So you’re mucking about with a stompbox and you want to change the boring old red LED for a shiny new white LED – but you’re not sure how to proceed…
Over the last ten years or so, light emitting diodes (LEDs) have generally become much more efficient than they used to be (actually, the technical term is “luminous efficacy” rather than “efficiency” but you know what I mean). So you either get more-bang-for-your-buck or you get the same amount of bang for a lower price.
An LED is a diode, so it only conducts current in one direction. When it’s conducting it has a forward voltage drop. This forward voltage drop increases slightly as the current increases, but not by much.
The nominal forward voltage drop depends on the colour of the diode and typically you have the following: –
So how do we go about deciding on the value of that pesky series resistor? Well:
- We know what the forward voltage is, and
- We know what the supply voltage is, and
- We know what current we want to flow through the LED
Actually, we need to choose what current we want to flow through the LED. Up to a point more current means brighter. After a while though, more current just means the LED runs hotter but doesn’t get any brighter.
We start by picking a current that’s going to light up the LED so we can see what it looks like. High efficiency LEDs may give a good light at 2mA forward current whereas older designs may need 20 or 30mA forward current to give a decent light output.
Let’s say we go looking for a white LED and settle on the Kingbright L7113PWW-A which is a fairly inexpensive 5mm diffused white LED. A quick scan of the datasheet reveals that the brightness is 1000mcd @ 20mA with a forward voltage drop of 3.2V.
Now, 1000mcd is far too bright for a stomp box and 20mA forward current will drain the battery pretty hard so we need to consider a lower current and corresponding lower brightness. The datasheet has two graphs of interest:
- Luminous Intensity (i.e. brightness) vs Forward Current
- Forward Voltage vs Forward Current
We can probably get a suitable brightness from about 2mA forward current and we can see that (at 2mA) the forward voltage will be about 2.7V.
We can now use Ohms law (V = I x R, remember?) to calculate a suitable series resistor.

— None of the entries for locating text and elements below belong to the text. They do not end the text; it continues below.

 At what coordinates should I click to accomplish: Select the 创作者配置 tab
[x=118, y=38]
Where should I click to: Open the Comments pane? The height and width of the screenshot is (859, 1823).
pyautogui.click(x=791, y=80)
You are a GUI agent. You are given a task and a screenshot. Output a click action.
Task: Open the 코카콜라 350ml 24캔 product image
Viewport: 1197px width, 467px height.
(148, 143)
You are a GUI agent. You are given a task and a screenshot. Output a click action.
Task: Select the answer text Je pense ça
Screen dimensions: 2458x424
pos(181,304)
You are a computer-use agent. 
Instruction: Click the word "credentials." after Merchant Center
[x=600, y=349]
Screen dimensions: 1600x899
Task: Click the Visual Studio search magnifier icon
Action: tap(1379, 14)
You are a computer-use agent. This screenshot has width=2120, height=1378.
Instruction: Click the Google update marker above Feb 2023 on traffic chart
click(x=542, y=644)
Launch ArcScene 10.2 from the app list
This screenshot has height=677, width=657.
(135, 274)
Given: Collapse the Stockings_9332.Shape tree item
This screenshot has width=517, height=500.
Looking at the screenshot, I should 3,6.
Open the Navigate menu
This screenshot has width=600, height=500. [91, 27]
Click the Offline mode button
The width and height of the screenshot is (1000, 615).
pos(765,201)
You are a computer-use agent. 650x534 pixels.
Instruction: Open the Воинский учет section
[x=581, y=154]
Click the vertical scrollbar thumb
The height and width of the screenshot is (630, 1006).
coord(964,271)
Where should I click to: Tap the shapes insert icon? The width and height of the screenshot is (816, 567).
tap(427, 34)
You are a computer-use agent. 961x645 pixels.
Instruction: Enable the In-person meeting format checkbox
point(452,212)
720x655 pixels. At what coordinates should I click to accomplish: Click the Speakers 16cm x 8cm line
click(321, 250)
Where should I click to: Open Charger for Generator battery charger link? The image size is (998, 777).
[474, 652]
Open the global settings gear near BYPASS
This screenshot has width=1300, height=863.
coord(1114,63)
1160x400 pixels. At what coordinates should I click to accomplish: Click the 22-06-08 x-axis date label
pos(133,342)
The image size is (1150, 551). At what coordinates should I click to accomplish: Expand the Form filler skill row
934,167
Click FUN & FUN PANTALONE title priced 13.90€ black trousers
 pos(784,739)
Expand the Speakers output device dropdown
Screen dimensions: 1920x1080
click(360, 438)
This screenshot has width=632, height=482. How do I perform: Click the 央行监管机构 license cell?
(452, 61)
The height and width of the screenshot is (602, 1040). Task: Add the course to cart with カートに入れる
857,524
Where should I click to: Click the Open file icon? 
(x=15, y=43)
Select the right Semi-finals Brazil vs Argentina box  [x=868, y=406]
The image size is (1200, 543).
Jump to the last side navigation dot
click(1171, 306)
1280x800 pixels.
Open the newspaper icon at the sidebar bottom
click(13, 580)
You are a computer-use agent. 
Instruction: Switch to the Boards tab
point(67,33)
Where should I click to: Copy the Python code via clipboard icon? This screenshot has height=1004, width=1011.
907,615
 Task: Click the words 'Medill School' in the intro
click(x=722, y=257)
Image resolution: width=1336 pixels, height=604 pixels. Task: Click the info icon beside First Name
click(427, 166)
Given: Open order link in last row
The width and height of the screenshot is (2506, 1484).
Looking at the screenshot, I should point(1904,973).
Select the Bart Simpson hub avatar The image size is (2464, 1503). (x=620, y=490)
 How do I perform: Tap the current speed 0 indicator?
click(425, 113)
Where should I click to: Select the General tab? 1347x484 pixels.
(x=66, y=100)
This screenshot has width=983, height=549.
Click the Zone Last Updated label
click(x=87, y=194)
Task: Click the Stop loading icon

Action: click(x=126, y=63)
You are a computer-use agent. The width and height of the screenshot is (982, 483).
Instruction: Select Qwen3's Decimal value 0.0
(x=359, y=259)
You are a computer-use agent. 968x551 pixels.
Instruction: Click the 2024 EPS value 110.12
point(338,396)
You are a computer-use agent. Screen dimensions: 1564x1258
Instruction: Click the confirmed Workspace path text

The way to think of the calculation is this:
- We want 2mA to flow in the circuit
- We know that the LED has a forward voltage drop of 2.7V @ 2mA
- We know that we are using (say) a 9V battery
- We are switching the LED on and off with a switch which has negligible resistance
So we can simply say that if there is going to be 2.7V across the LED then there must be 9 – 2.7 = 6.3V across the series resistor. We know that the current is going to be 2mA so the resistance of our series resistor must be the ratio of the voltage across the resistor to the current flowing through the resistor.
Resistor = Voltage/Current = 6.3V/2mA = 6.3/.002 = 3150 Ohms. The nearest standard resistor value is 3300 Ohms (3.3kOhm) so that’s what we should use for our starting point.
If it turns out that the LED is too bright then we increase the value of the resistor and if the LED is too dim we reduce the value of the resistor. So you could try a 2.7k Ohm or 2.2k Ohm resistor to make it brighter or a 3.6k Ohm or 4.7k Ohm resistor to make it dimmer.
You may be tempted (and why not) to use a potentiometer (in variable resistance mode) to vary the current through the LED and find the sweet-spot where the brightness is just right. In this case make sure you have a fixed resistor in series with the variable resistor – otherwise you will at some point turn the variable resistor down to zero and potentially damage the LED.
Going back to our datasheet we can see that the absolute maximum allowable continuous forward current is 30mA and (from the graph) we can see that the forward voltage is 3.3V @ 30mA. Therefore, our series limiting resistor should be 9V-3.3V / 30mA = 190 Ohm. So if we put a 220 Ohm resistor (or a 180 Ohm resistor if we’re feeling brave) in series with a 4.7k or 5k Ohm variable resistor, we can safely vary the current from maximum to off.
If you’re making battery-powered stomp-boxes you need to consider that 3-5mA or so is the maximum current you want to be pulling continuously from a 9V battery if you want the battery to last – so arranging for a low LED current of 2mA or so is a good idea.